Given text:
<<<<
What can't be faked is the experience their employees - the team so to speak - have working there. And if the team at large doesn't get along, doesn't believe in what they are working for, well, lets just say they aren't gonna win any championships.


> Let’s ignore the elephant in the room about canceling the founder CEO

I'm not sure I follow this one. How would the mere presence of the founder allow them to ignore economic reality? Like, this is fundamentally a business model problem. If anything, it might have provided an opportunity to dump some of the money-burning efforts (self-driving etc)


I was acknowledging that a mob cancelling a founder CEO and kicking him out of his own company could surely have deleterious downstream effects on workforce morale. It’s an arguable point and opinions probably range from “the CEO is a mostly pointless figurehead” to “everything flows from the CEO.”
>>>>
Task instructions:
1: In the comment thread on the founder CEO, list every passage set off as a quotation, whether it is marked with a leading > or enclosed in quotation marks.
2: Write the next part of the comment thread on the founder CEO, picking up after its last sentence.

Supplied information:
<<<<
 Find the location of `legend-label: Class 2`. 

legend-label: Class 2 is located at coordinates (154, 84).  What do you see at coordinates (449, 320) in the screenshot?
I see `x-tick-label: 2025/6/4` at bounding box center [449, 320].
>>>>
Task-by-task results:
1:
- Let’s ignore the elephant in the room about canceling the founder CEO
- the CEO is a mostly pointless figurehead
- everything flows from the CEO.

2:
You really can’t discuss what might have caused Uber to lose its market advantage, without first addressing this topic. But it’s contentious and so my comment was meant as “let’s assume the firing of the CEO has no impact, so we can move on to considering other variables.”


In very rare cases the CEO may be critically important (maybe Jobs at certain points in Apple's history), or critically deleterious (I think there's an argument that late-stage Ballmer was this), but generally, a CEO is just a CEO; there's very little reason to think ejecting Kalanick harmed Uber significantly (keeping him might have harmed them slightly, but probably not significantly).


But how did they lose uber eats business?

I don't get that at all. You have the restaurants, the drivers, the math gets better the more of all this you have (shorter drives, more stops per trip etc). Something happened there. Covid should have freed up drivers initially for more eats stuff.

Did they change leadership somehow around Eats? Because 2017 ish it felt like eats was the main player. Then a few years later a ghost.

There has to be some behind the scenes story! Crappy quality in terms of service? What happened?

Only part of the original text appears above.